TASK PROMPT ▸ Every record below is to be reproduced exactly.

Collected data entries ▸
►

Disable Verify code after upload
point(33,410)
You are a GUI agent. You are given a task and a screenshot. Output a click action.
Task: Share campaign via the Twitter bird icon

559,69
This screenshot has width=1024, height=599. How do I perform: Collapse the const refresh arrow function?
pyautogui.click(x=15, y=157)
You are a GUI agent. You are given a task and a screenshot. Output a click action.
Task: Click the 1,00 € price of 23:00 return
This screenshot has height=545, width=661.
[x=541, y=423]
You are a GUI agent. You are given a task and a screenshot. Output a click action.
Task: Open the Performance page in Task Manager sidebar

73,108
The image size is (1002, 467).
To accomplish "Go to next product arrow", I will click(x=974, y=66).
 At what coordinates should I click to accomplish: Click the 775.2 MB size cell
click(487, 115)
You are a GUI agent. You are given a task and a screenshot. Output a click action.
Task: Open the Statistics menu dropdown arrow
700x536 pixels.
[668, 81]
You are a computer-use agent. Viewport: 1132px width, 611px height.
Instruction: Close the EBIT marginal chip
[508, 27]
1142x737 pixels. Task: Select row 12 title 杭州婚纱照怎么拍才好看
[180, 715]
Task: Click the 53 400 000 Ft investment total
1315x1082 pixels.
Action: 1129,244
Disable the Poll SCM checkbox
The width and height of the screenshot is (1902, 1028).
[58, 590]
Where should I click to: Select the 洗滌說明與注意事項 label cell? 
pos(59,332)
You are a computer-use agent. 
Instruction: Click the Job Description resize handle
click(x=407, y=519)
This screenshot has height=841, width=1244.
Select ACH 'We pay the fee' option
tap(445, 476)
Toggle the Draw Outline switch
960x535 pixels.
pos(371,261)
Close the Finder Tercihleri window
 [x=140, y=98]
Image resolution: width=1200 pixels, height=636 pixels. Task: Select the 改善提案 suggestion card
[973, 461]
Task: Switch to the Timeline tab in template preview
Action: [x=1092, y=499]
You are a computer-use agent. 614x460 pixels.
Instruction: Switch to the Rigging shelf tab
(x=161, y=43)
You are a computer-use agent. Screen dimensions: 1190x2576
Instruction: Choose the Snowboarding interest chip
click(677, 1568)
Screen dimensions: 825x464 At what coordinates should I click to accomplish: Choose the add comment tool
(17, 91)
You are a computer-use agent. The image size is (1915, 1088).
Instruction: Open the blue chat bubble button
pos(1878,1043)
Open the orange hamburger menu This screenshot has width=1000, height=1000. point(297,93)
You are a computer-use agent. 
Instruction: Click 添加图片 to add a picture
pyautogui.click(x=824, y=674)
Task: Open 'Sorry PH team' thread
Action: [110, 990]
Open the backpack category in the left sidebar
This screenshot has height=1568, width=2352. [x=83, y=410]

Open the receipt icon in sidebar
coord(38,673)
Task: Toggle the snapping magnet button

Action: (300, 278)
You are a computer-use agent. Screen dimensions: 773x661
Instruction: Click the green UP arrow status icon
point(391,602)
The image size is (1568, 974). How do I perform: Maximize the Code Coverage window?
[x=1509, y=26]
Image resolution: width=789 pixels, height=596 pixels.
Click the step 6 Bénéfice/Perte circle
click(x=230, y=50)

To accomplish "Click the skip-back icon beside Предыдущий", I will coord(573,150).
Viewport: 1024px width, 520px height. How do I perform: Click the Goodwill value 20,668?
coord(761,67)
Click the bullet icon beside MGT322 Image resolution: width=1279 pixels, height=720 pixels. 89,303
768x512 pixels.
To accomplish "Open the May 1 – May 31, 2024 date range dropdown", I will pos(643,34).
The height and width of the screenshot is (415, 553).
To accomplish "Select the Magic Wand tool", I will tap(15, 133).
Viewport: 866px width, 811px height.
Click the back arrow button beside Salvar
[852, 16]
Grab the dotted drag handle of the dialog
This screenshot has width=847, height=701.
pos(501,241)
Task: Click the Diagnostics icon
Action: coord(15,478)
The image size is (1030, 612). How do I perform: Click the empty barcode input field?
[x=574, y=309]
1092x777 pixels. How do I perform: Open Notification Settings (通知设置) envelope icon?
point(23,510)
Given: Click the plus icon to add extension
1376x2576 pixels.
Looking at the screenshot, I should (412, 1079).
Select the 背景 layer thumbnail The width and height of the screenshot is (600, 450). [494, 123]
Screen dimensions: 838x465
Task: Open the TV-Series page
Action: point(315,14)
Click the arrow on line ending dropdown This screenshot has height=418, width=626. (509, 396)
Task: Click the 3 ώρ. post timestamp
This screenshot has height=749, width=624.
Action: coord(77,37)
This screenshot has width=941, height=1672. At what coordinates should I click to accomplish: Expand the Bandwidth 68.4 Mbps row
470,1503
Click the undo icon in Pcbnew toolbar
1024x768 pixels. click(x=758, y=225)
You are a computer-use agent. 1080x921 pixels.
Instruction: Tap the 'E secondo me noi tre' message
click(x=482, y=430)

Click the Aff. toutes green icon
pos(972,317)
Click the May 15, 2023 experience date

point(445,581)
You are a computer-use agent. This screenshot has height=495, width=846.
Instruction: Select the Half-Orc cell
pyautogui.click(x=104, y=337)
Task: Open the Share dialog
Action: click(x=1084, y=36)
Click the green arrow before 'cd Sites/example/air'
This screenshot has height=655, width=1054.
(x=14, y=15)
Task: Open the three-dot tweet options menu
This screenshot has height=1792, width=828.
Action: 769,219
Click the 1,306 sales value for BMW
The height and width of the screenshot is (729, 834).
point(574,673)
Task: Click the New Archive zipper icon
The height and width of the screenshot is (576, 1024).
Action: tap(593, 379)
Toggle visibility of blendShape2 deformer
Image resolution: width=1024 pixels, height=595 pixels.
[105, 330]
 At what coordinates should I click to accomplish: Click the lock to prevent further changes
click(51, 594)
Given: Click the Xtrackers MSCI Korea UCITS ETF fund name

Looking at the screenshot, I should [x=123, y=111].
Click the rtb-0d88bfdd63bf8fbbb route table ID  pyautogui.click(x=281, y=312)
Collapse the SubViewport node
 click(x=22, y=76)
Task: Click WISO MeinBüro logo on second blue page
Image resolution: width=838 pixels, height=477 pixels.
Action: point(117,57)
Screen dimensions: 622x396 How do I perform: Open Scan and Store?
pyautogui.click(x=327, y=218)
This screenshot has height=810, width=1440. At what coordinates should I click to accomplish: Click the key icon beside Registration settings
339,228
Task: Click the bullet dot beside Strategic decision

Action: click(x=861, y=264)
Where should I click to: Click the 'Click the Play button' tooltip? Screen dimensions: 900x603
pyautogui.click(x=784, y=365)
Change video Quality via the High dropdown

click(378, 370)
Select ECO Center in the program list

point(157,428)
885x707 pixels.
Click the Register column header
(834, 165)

◄

THE COMPLETED TASK ▸
Disable Verify code after upload
point(33,410)
You are a GUI agent. You are given a task and a screenshot. Output a click action.
Task: Share campaign via the Twitter bird icon

559,69
This screenshot has width=1024, height=599. How do I perform: Collapse the const refresh arrow function?
pyautogui.click(x=15, y=157)
You are a GUI agent. You are given a task and a screenshot. Output a click action.
Task: Click the 1,00 € price of 23:00 return
This screenshot has height=545, width=661.
[x=541, y=423]
You are a GUI agent. You are given a task and a screenshot. Output a click action.
Task: Open the Performance page in Task Manager sidebar

73,108
The image size is (1002, 467).
To accomplish "Go to next product arrow", I will click(x=974, y=66).
 At what coordinates should I click to accomplish: Click the 775.2 MB size cell
click(487, 115)
You are a GUI agent. You are given a task and a screenshot. Output a click action.
Task: Open the Statistics menu dropdown arrow
700x536 pixels.
[668, 81]
You are a computer-use agent. Viewport: 1132px width, 611px height.
Instruction: Close the EBIT marginal chip
[508, 27]
1142x737 pixels. Task: Select row 12 title 杭州婚纱照怎么拍才好看
[180, 715]
Task: Click the 53 400 000 Ft investment total
1315x1082 pixels.
Action: 1129,244
Disable the Poll SCM checkbox
The width and height of the screenshot is (1902, 1028).
[58, 590]
Where should I click to: Select the 洗滌說明與注意事項 label cell? 
pos(59,332)
You are a computer-use agent. 
Instruction: Click the Job Description resize handle
click(x=407, y=519)
This screenshot has height=841, width=1244.
Select ACH 'We pay the fee' option
tap(445, 476)
Toggle the Draw Outline switch
960x535 pixels.
pos(371,261)
Close the Finder Tercihleri window
 [x=140, y=98]
Image resolution: width=1200 pixels, height=636 pixels. Task: Select the 改善提案 suggestion card
[973, 461]
Task: Switch to the Timeline tab in template preview
Action: [x=1092, y=499]
You are a computer-use agent. 614x460 pixels.
Instruction: Switch to the Rigging shelf tab
(x=161, y=43)
You are a computer-use agent. Screen dimensions: 1190x2576
Instruction: Choose the Snowboarding interest chip
click(677, 1568)
Screen dimensions: 825x464 At what coordinates should I click to accomplish: Choose the add comment tool
(17, 91)
You are a computer-use agent. The image size is (1915, 1088).
Instruction: Open the blue chat bubble button
pos(1878,1043)
Open the orange hamburger menu This screenshot has width=1000, height=1000. point(297,93)
You are a computer-use agent. 
Instruction: Click 添加图片 to add a picture
pyautogui.click(x=824, y=674)
Task: Open 'Sorry PH team' thread
Action: [110, 990]
Open the backpack category in the left sidebar
This screenshot has height=1568, width=2352. [x=83, y=410]

Open the receipt icon in sidebar
coord(38,673)
Task: Toggle the snapping magnet button

Action: (300, 278)
You are a computer-use agent. Screen dimensions: 773x661
Instruction: Click the green UP arrow status icon
point(391,602)
The image size is (1568, 974). How do I perform: Maximize the Code Coverage window?
[x=1509, y=26]
Image resolution: width=789 pixels, height=596 pixels.
Click the step 6 Bénéfice/Perte circle
click(x=230, y=50)

To accomplish "Click the skip-back icon beside Предыдущий", I will coord(573,150).
Viewport: 1024px width, 520px height. How do I perform: Click the Goodwill value 20,668?
coord(761,67)
Click the bullet icon beside MGT322 Image resolution: width=1279 pixels, height=720 pixels. 89,303
768x512 pixels.
To accomplish "Open the May 1 – May 31, 2024 date range dropdown", I will pos(643,34).
The height and width of the screenshot is (415, 553).
To accomplish "Select the Magic Wand tool", I will tap(15, 133).
Viewport: 866px width, 811px height.
Click the back arrow button beside Salvar
[852, 16]
Grab the dotted drag handle of the dialog
This screenshot has width=847, height=701.
pos(501,241)
Task: Click the Diagnostics icon
Action: coord(15,478)
The image size is (1030, 612). How do I perform: Click the empty barcode input field?
[x=574, y=309]
1092x777 pixels. How do I perform: Open Notification Settings (通知设置) envelope icon?
point(23,510)
Given: Click the plus icon to add extension
1376x2576 pixels.
Looking at the screenshot, I should (412, 1079).
Select the 背景 layer thumbnail The width and height of the screenshot is (600, 450). [494, 123]
Screen dimensions: 838x465
Task: Open the TV-Series page
Action: point(315,14)
Click the arrow on line ending dropdown This screenshot has height=418, width=626. (509, 396)
Task: Click the 3 ώρ. post timestamp
This screenshot has height=749, width=624.
Action: coord(77,37)
This screenshot has width=941, height=1672. At what coordinates should I click to accomplish: Expand the Bandwidth 68.4 Mbps row
470,1503
Click the undo icon in Pcbnew toolbar
1024x768 pixels. click(x=758, y=225)
You are a computer-use agent. 1080x921 pixels.
Instruction: Tap the 'E secondo me noi tre' message
click(x=482, y=430)

Click the Aff. toutes green icon
pos(972,317)
Click the May 15, 2023 experience date

point(445,581)
You are a computer-use agent. This screenshot has height=495, width=846.
Instruction: Select the Half-Orc cell
pyautogui.click(x=104, y=337)
Task: Open the Share dialog
Action: click(x=1084, y=36)
Click the green arrow before 'cd Sites/example/air'
This screenshot has height=655, width=1054.
(x=14, y=15)
Task: Open the three-dot tweet options menu
This screenshot has height=1792, width=828.
Action: 769,219
Click the 1,306 sales value for BMW
The height and width of the screenshot is (729, 834).
point(574,673)
Task: Click the New Archive zipper icon
The height and width of the screenshot is (576, 1024).
Action: tap(593, 379)
Toggle visibility of blendShape2 deformer
Image resolution: width=1024 pixels, height=595 pixels.
[105, 330]
 At what coordinates should I click to accomplish: Click the lock to prevent further changes
click(51, 594)
Given: Click the Xtrackers MSCI Korea UCITS ETF fund name

Looking at the screenshot, I should [x=123, y=111].
Click the rtb-0d88bfdd63bf8fbbb route table ID  pyautogui.click(x=281, y=312)
Collapse the SubViewport node
 click(x=22, y=76)
Task: Click WISO MeinBüro logo on second blue page
Image resolution: width=838 pixels, height=477 pixels.
Action: point(117,57)
Screen dimensions: 622x396 How do I perform: Open Scan and Store?
pyautogui.click(x=327, y=218)
This screenshot has height=810, width=1440. At what coordinates should I click to accomplish: Click the key icon beside Registration settings
339,228
Task: Click the bullet dot beside Strategic decision

Action: click(x=861, y=264)
Where should I click to: Click the 'Click the Play button' tooltip? Screen dimensions: 900x603
pyautogui.click(x=784, y=365)
Change video Quality via the High dropdown

click(378, 370)
Select ECO Center in the program list

point(157,428)
885x707 pixels.
Click the Register column header
(834, 165)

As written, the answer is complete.